Tanner sighed. “Forgot there for a moment that we live in Mayberry.”
She laughed. “Might as well be. I remember Callie as a girl. I cleaned her parents’ legal office at night for cash.”
“I didn’t know that,” Tanner said.
“No one did. I didn’t want charity, I wanted to work for what I earned. Her parents…” She shook her head. “They were good people, always made sure to give me a holiday and birthday bonus, but very self-involved. Scarcely noticed that they had a child.” She went on for a little bit about that time and what she knew and then she turned her eagle eye on Tanner. “Tell me what Callie is like now. I remember her as sweet. And smart. Very smart.”
“Still is,” Tanner said. “She’s running a site called TyingTheKnot.com, designing wedding websites and being a virtual wedding planner.”
Beatriz’s eyes lit up. “I heard this. A wedding site…”
He saw the stars in her eyes and laughed. “Don’t get any ideas, Mom.”
“Oh, I already have ideas. And they involve you not being on a dangerous job for once, killing yourself to make money for me, for Elisa, for Troy.”
“I’m not in a dangerous job now.”
“Hmm” was all she said.
“I’m not.”
“You’re still diving. When are you not going to need adrenaline rushes anymore? You’re too old for that.”
“I’m thirty-two, hardly old,” he said on a laugh. “And diving doesn’t bother my leg.”
“A man hits his prime at age seventeen.”
He was going to hope that wasn’t quite true. “I’ve always been careful.”
“No, you’ve always been hungry. You needed to support Elisa, even when she took advantage of you and lived in a way that was above her—and your—means. And then you felt the need to buy me this house…” She gestured to the two-bedroom townhouse he’d purchased for her after his second year on the rigs.
“You’d always wanted your own place,” he murmured.
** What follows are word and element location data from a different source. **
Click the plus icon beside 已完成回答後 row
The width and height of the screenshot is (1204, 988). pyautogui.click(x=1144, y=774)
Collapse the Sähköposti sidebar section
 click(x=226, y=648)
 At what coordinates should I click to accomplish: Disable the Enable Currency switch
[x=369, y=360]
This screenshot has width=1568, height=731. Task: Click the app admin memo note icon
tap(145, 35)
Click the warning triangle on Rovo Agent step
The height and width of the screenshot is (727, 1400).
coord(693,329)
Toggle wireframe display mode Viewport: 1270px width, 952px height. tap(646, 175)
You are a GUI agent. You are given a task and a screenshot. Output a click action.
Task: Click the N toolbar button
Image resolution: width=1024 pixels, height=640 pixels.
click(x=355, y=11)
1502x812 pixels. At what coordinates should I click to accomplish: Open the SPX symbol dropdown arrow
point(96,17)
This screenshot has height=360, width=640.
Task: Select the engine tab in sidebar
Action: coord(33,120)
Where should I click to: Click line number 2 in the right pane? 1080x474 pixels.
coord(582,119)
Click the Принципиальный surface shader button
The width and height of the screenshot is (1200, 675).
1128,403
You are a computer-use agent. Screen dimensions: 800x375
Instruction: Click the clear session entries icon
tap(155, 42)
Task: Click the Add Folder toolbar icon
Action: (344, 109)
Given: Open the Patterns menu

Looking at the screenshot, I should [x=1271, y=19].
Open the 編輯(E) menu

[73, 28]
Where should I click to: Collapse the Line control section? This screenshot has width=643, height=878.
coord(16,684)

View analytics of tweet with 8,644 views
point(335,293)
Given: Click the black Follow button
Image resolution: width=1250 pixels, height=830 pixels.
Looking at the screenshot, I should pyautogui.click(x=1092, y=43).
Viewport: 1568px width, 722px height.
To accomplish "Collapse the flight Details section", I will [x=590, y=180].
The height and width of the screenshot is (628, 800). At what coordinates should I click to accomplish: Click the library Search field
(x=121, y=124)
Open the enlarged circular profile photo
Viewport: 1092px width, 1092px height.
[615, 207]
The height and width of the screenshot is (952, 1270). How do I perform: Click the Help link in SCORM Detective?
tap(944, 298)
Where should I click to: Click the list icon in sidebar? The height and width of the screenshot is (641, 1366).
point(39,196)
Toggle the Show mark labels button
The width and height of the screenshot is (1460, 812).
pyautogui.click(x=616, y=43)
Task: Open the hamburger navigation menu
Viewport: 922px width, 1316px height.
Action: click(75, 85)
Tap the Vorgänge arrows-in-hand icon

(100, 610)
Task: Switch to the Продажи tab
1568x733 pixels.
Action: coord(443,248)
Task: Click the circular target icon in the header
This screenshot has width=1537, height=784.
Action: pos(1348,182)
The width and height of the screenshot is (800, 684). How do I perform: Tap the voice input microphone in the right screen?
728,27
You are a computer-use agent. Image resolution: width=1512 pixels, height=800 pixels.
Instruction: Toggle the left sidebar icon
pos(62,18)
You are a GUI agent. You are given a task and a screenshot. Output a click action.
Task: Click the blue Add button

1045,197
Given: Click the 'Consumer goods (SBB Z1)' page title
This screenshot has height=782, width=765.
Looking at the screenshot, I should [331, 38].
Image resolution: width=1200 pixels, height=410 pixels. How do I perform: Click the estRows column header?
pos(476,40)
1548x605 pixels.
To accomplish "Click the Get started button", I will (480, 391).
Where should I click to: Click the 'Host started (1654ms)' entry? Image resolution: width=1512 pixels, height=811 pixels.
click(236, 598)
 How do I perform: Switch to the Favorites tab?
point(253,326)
“And I love it. I love you. I just want it to be your turn to be happy.” She smiled. “A wedding site.”
“Mom.”
“What? It sounds so romantic.”
“It’s not,” Tanner said. “It’s a paycheck, that’s all.”
She made a small
tsk
ing sound in her throat. “If she feels that way, then the two of you are well suited.”
Tanner grinned at her.
“I don’t find it funny, my only son refusing to let himself love.”
He sighed, wrapped an arm around her shoulders, and pulled her in. “I love plenty. I love you, you meddling old woman.”
“Hmph,” she said, looking secretly pleased.
Tanner reached for another doughnut hole, freezing when he caught sight of his mom’s mail. The top piece was a bank statement, opened. He zeroed in on the bottom line and the balance there. “Jesus. Did you win the lottery when I wasn’t looking?”
“Don’t take the Lord’s name in vain,” she said. “And yes, I did win the lottery. The son lottery.”
He took his gaze off the statement and stared at her.
She stared back, a little smugly, he thought, and he narrowed his eyes. “You’re scaring me,” he said.
“Don’t be silly. I scare no one.”
“You scare everyone. The money, Mom. How did you get that much money?”
“It’s yours.”
“Mine.” He looked at the balance again and shook his head. “What?”
“It’s the money you’ve given me over the years. At first I used some of it, I had to. But then I caught up. I told you this but you wouldn’t listen. Or stop giving me your hard-earned money. So I started saving it. Figured one day I could help you for a change.”